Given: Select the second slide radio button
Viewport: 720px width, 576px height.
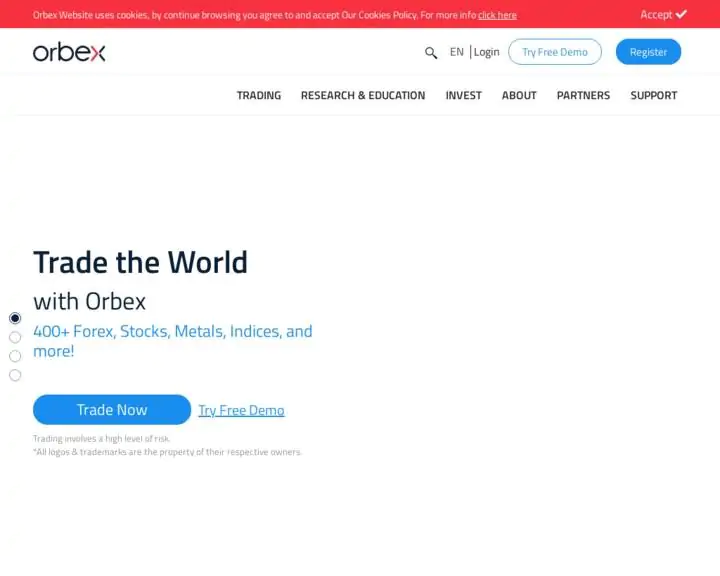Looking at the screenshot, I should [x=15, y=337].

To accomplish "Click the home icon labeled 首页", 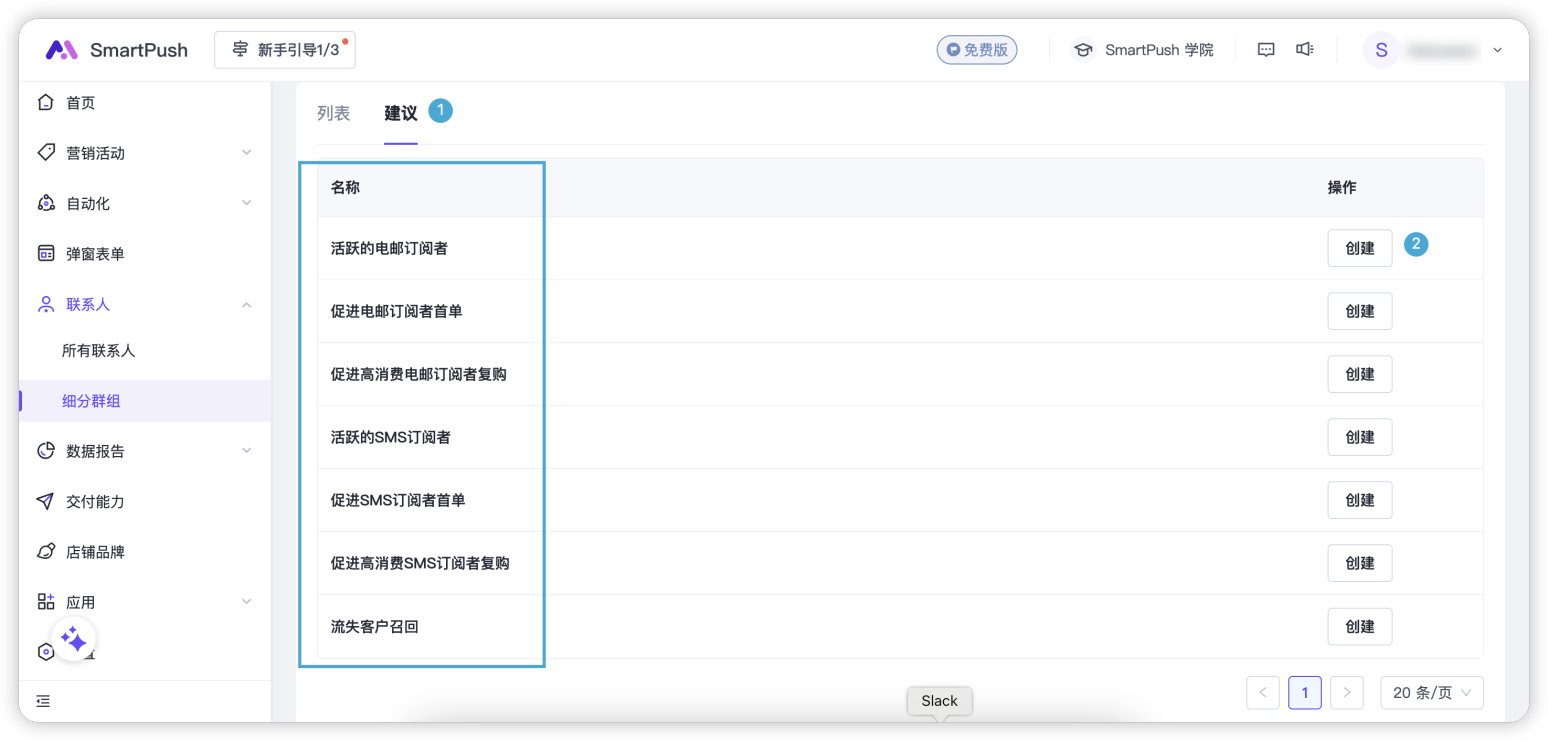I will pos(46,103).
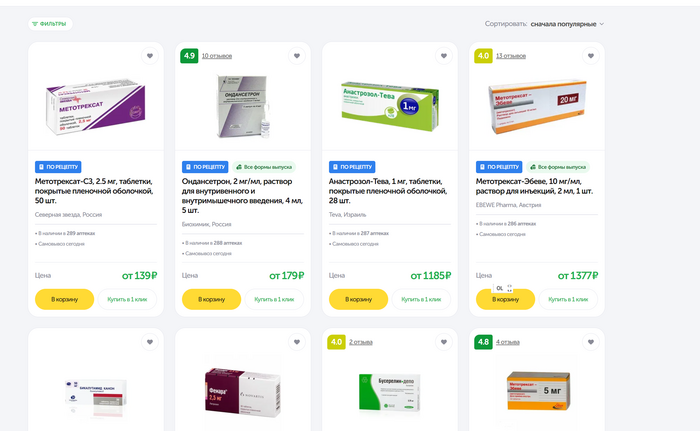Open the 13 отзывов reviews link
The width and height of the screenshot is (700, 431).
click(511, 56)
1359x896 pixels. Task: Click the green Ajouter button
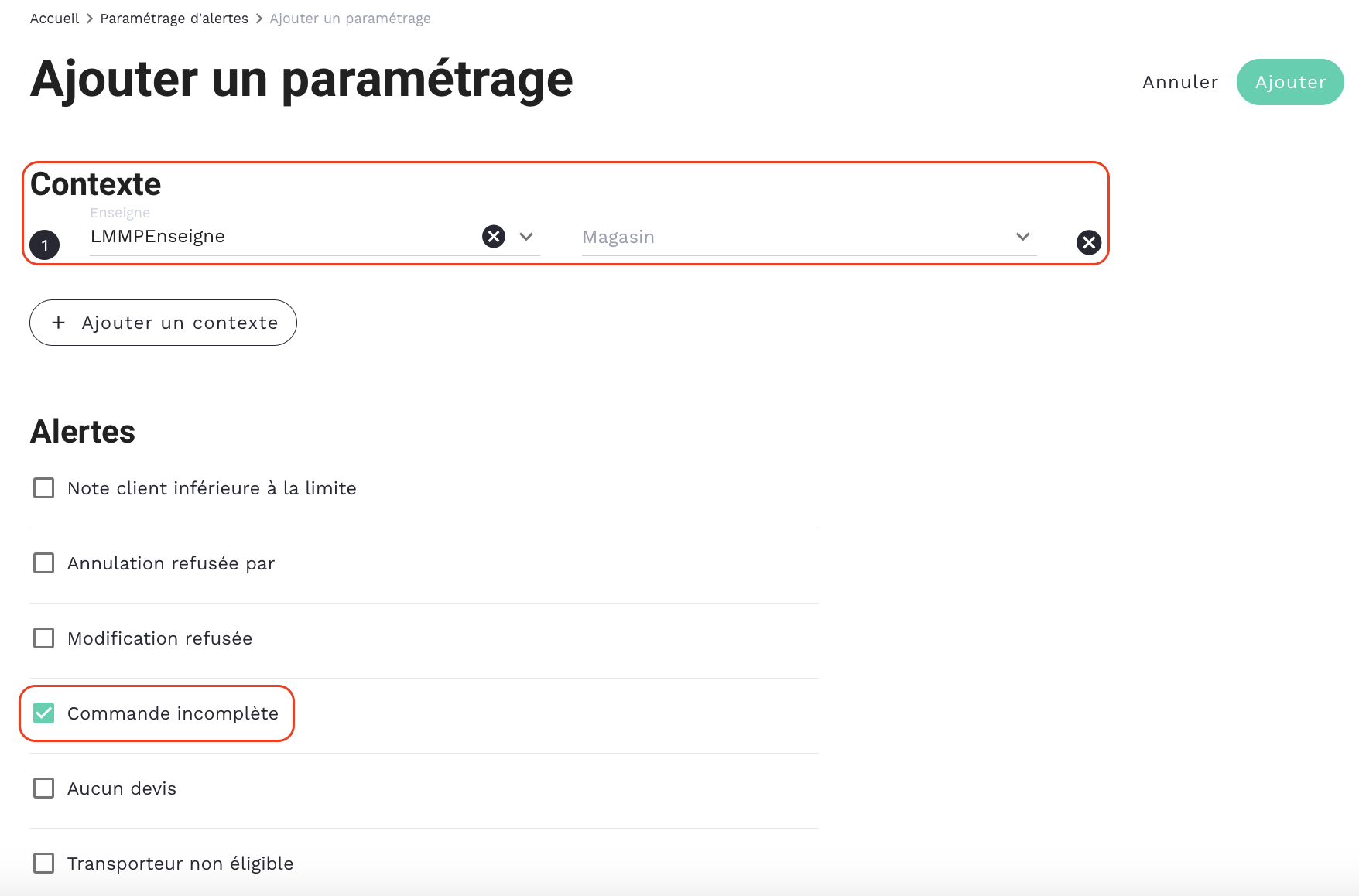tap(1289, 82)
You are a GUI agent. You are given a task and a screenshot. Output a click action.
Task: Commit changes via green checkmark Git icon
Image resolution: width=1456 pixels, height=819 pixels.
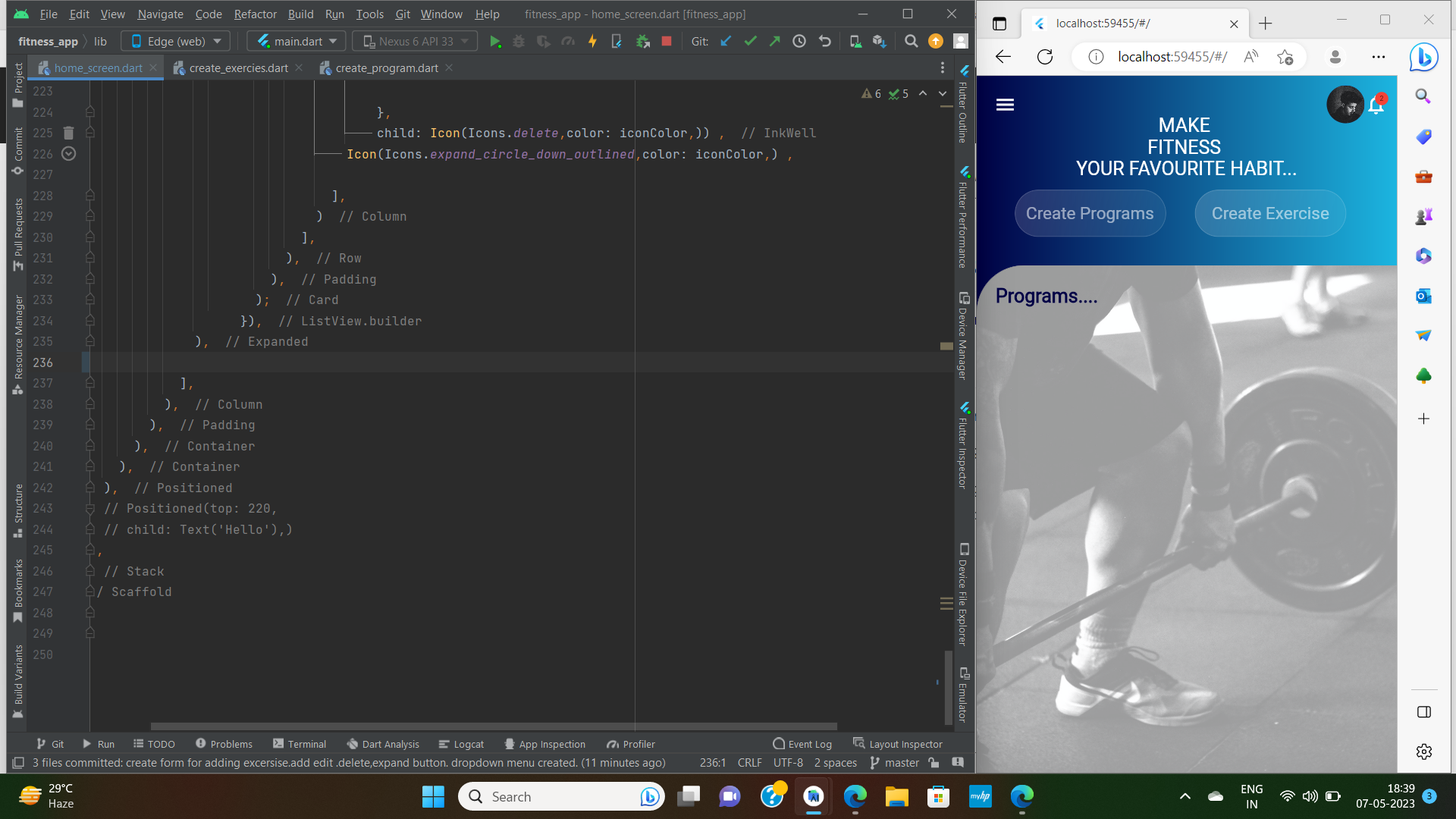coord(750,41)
☆ ☆ ☆
(Work to complete): Pick out each line in the entries above that contains the string "height", treating uppercase and lowercase as different.

(Exercise output):
Viewport: 720px width, 576px height.
The width and height of the screenshot is (700, 431).
Image resolution: width=1456 pixels, height=819 pixels.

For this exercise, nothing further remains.